The man typed in his number for the card and went to remove it. Maria was quick though and took it out and read the name on the card before returning it to him. She said, “What do you need the tow rope for then?”
“What? Um, oh normal stuff. I don’t need a bag. Thank you.”
The man then took the tow rope and walked out of the store. Maria watched him through the window as he walked to his car. She thought it looked like quite a newish car. Why would he need a tow rope? Debbie came over and said, “Well? Any action?”
“No, no action as you put it. His name is Martin Ready,” said Maria, “he looked so down, and he didn’t seem to have a reason to buy the tow rope.”
“Oh, you don’t think he’s going to hang himself?”
“Could be. Maybe he bought those big brackets to tie it on.”
“I was joking Maria, God! What a thought. Let’s face it loads of stuff we sell could be used for all sorts of terrible things.”
“I guess.”
“Come on forget about him. Let’s figure out how to get you on the dating scene again.”

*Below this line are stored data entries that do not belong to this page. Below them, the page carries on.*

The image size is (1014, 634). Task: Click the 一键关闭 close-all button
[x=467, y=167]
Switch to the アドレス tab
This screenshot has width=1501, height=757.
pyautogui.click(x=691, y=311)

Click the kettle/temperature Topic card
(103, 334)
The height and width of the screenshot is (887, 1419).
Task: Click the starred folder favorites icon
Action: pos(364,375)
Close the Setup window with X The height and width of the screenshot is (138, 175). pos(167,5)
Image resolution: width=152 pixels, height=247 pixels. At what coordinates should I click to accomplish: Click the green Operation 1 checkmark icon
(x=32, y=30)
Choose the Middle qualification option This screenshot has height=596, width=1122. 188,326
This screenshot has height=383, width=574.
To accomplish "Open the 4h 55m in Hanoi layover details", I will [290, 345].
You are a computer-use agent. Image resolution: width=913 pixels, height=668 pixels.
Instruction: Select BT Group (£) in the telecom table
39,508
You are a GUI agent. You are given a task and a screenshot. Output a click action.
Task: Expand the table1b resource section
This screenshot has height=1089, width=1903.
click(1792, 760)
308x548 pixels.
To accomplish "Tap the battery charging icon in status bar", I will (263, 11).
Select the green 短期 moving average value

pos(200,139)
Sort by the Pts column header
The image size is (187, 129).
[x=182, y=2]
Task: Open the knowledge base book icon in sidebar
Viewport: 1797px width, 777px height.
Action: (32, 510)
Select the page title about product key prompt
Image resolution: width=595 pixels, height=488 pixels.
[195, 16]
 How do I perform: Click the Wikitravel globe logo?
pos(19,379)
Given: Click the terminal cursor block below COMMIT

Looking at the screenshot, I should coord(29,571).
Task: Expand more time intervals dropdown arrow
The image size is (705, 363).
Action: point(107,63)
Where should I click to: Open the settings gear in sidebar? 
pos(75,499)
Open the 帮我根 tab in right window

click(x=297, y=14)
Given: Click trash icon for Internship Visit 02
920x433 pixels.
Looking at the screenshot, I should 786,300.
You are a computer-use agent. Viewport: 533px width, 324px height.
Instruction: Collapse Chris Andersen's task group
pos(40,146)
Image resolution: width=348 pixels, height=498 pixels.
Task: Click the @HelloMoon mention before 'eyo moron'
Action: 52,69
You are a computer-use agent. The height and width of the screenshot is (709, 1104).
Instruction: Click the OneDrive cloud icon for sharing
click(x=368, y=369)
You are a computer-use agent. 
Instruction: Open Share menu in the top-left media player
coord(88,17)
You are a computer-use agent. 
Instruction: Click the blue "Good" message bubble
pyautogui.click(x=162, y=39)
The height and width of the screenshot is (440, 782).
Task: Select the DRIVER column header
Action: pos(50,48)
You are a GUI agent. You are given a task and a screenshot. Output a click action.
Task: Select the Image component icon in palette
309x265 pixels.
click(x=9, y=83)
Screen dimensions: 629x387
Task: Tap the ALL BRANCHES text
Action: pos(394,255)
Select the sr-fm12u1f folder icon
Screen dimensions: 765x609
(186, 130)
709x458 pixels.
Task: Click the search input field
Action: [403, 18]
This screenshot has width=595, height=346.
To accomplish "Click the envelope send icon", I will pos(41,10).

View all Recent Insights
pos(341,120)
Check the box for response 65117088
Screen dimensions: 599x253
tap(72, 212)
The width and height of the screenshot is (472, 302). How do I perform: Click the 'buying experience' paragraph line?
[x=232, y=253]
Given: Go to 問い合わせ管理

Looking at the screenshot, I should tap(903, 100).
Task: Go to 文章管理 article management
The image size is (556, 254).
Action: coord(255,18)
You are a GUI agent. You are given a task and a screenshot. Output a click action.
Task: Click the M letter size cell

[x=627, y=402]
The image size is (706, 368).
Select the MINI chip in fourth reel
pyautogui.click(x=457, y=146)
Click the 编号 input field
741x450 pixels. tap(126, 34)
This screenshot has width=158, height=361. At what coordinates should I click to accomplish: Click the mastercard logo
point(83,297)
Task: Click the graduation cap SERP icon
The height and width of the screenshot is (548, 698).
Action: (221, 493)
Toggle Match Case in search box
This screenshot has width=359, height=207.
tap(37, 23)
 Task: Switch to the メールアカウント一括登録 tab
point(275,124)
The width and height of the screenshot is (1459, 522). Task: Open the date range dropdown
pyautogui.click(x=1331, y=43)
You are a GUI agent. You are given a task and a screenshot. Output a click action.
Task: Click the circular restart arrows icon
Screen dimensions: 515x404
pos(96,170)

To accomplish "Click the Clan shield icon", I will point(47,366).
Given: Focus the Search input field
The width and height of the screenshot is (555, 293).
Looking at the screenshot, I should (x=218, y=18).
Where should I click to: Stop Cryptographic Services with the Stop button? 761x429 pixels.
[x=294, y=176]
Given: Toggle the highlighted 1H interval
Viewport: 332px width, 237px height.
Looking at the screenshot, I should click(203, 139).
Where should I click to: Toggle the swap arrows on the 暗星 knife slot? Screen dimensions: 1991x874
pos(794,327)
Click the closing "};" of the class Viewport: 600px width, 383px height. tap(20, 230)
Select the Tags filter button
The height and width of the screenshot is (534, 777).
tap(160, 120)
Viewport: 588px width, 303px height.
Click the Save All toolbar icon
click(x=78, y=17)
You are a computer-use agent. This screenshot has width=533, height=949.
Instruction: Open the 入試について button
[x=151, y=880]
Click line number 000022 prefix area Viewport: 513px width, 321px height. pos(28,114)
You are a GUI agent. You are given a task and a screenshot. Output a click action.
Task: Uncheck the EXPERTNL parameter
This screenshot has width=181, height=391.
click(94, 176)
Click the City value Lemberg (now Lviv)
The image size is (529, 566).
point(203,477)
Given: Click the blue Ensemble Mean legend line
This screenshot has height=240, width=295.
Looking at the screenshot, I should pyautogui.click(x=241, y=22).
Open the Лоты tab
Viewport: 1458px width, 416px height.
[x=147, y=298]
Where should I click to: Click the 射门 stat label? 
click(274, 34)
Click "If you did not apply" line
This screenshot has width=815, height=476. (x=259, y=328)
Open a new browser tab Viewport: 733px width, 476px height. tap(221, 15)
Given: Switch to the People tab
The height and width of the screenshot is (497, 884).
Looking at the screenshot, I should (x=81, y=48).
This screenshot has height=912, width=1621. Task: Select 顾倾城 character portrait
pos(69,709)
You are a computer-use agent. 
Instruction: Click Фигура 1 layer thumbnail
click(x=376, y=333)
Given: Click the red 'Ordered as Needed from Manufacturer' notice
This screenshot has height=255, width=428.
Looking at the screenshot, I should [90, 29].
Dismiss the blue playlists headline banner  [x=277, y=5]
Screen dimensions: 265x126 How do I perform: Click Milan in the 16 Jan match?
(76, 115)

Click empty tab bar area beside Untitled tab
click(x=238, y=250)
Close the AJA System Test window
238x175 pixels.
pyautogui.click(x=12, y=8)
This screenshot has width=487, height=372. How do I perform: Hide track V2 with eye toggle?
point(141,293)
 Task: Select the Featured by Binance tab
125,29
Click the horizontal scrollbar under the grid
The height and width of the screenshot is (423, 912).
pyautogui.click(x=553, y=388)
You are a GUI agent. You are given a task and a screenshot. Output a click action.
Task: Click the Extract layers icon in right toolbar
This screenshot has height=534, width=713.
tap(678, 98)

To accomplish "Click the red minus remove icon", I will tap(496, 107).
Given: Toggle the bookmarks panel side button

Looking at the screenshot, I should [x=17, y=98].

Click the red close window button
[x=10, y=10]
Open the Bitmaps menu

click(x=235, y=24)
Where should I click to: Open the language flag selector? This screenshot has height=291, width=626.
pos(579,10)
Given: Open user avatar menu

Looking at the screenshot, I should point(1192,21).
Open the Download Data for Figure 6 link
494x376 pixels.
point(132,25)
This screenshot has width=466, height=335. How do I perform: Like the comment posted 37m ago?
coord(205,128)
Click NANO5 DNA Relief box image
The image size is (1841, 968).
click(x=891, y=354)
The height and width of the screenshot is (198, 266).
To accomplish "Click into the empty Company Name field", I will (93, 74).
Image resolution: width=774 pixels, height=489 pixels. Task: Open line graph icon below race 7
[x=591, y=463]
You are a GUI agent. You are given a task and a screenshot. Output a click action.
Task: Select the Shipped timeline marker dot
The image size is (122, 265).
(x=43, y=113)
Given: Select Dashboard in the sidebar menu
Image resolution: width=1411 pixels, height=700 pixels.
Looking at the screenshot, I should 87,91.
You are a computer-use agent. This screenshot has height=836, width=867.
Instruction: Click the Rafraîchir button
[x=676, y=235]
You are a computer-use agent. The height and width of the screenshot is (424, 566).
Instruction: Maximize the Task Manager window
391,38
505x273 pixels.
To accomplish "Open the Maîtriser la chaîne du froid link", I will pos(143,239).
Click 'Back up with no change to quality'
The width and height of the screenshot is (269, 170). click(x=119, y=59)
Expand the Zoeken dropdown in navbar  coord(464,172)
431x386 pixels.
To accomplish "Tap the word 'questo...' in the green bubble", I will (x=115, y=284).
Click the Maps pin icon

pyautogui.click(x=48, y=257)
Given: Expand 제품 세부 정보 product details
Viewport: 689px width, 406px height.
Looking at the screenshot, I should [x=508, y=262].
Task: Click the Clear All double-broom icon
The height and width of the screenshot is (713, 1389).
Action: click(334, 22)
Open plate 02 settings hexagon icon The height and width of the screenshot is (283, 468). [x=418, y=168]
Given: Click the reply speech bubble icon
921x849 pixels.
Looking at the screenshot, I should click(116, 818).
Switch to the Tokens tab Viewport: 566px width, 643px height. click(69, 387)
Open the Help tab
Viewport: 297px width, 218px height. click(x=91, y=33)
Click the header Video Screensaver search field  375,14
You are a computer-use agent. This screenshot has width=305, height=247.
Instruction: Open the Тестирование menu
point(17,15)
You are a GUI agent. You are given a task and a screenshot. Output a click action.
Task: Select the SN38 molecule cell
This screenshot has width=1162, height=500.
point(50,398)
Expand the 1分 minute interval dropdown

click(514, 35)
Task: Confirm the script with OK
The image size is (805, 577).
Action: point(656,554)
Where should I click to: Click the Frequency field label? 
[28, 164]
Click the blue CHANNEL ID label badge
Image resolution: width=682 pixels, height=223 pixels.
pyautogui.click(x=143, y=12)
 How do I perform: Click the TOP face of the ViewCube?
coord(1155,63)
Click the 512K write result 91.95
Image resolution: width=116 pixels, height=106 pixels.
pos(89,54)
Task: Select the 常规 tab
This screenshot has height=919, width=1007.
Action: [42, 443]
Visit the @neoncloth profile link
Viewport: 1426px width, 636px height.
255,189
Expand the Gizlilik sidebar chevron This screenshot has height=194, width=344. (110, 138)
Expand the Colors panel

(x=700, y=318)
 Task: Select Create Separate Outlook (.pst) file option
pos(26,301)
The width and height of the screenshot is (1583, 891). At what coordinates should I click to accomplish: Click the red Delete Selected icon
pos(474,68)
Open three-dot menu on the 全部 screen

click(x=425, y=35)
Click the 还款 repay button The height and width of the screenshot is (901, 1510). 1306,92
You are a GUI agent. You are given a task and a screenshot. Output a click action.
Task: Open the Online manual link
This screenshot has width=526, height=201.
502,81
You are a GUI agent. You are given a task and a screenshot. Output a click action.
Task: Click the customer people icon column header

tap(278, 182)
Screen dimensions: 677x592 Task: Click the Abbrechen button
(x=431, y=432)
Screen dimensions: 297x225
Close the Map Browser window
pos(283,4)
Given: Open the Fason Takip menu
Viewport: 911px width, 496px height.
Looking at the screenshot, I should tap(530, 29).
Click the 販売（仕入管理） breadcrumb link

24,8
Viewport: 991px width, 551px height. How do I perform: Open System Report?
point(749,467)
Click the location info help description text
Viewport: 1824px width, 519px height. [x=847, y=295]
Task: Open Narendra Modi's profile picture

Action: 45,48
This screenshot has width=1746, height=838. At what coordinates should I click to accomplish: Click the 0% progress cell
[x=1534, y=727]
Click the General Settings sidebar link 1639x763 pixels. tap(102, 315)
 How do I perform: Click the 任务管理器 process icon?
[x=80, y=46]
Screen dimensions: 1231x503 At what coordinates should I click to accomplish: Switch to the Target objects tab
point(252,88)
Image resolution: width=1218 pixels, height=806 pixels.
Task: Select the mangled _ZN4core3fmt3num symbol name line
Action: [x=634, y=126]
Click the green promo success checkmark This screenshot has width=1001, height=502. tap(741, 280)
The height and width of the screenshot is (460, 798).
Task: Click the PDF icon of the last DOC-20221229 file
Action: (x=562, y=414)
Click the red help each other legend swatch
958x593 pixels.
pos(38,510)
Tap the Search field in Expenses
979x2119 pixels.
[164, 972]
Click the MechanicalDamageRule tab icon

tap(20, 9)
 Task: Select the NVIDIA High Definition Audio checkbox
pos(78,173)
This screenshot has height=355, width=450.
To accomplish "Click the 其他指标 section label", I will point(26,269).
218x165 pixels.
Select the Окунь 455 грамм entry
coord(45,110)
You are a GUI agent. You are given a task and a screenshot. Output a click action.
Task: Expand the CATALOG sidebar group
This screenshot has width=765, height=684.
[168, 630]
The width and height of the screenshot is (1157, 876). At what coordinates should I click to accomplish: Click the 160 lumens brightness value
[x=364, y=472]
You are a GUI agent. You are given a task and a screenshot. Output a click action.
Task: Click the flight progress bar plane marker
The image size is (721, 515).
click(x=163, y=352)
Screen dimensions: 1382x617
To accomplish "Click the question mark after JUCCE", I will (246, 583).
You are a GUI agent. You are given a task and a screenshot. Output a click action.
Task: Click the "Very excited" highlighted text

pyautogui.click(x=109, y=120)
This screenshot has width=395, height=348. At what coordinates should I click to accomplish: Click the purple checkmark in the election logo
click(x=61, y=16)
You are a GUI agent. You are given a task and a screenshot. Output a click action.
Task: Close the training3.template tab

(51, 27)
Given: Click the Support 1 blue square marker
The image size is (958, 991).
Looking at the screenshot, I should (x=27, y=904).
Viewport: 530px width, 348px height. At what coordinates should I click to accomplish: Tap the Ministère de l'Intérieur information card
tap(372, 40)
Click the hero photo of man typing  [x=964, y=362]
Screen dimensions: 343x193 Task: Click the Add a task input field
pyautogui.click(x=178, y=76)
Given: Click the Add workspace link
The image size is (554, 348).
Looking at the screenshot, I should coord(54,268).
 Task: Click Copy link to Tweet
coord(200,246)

Maria couldn’t forget about him. The more she thought about it the more certain she was that Martin would be committing suicide with a tow rope that she had sold him. She looked up his name on the internet and found that there was only one within a short driving distance. She made up her mind and instead of going home at the end of the day she drove to Martin’s house.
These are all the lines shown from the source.